What to produce: Only the lines from the one that includes "The height and" through the last line below belong in the reply, copied exactly and without pictures.

--

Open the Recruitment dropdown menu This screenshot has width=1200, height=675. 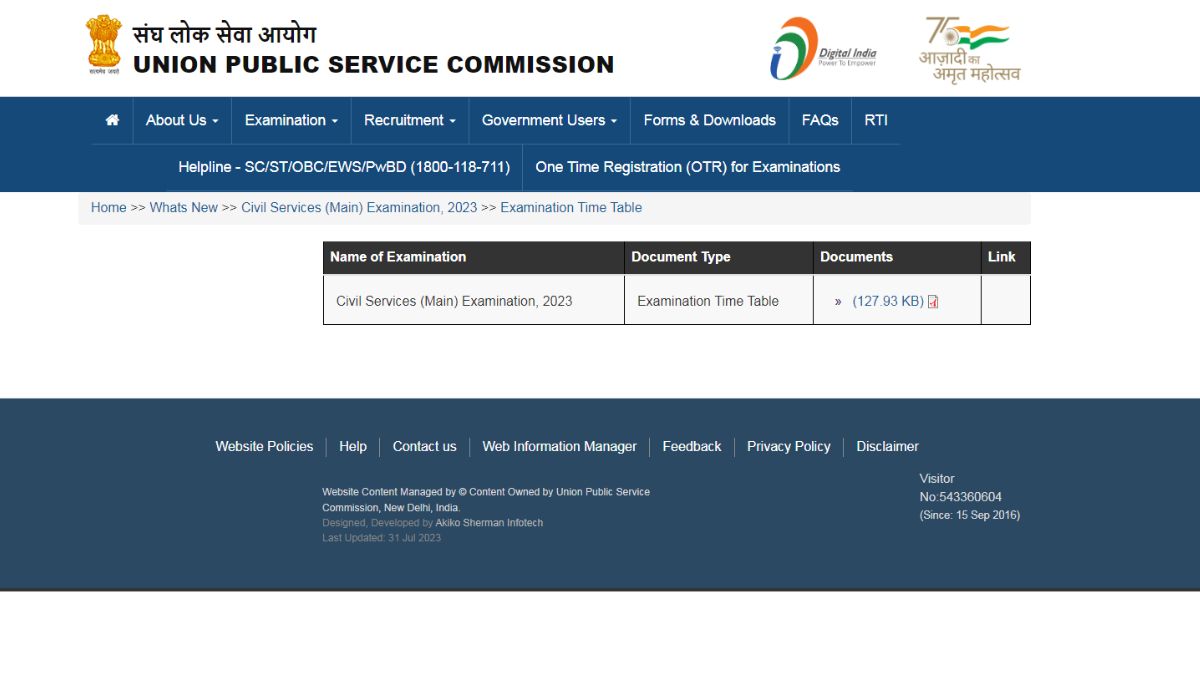409,120
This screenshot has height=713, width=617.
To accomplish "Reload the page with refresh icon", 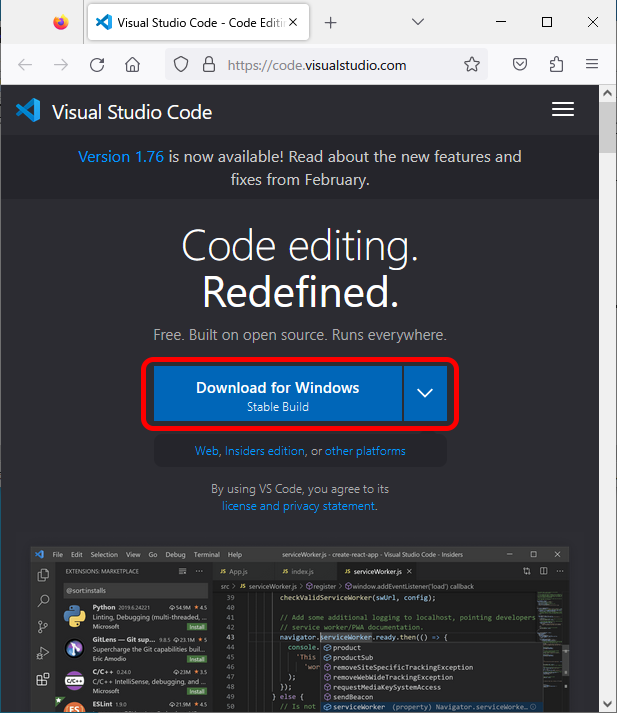I will point(97,65).
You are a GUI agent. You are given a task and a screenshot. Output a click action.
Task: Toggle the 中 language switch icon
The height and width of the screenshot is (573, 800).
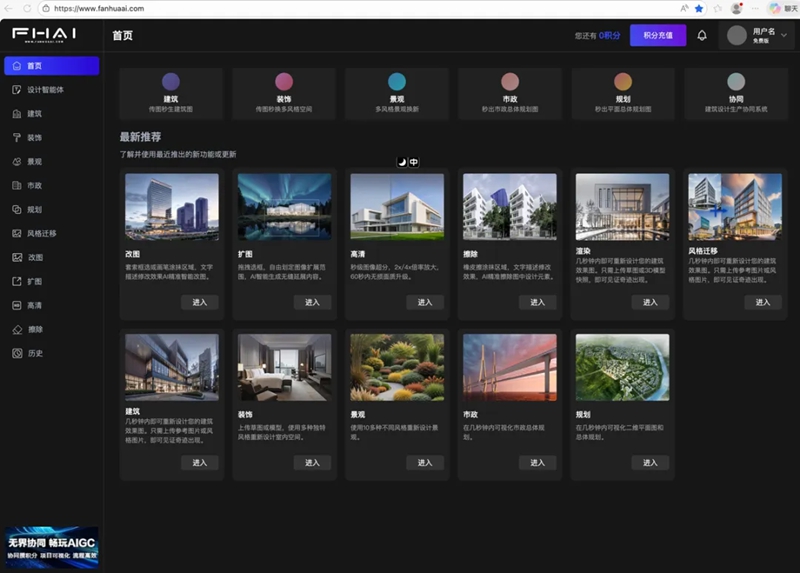click(414, 162)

--

Task result:
The height and width of the screenshot is (573, 800).
click(414, 162)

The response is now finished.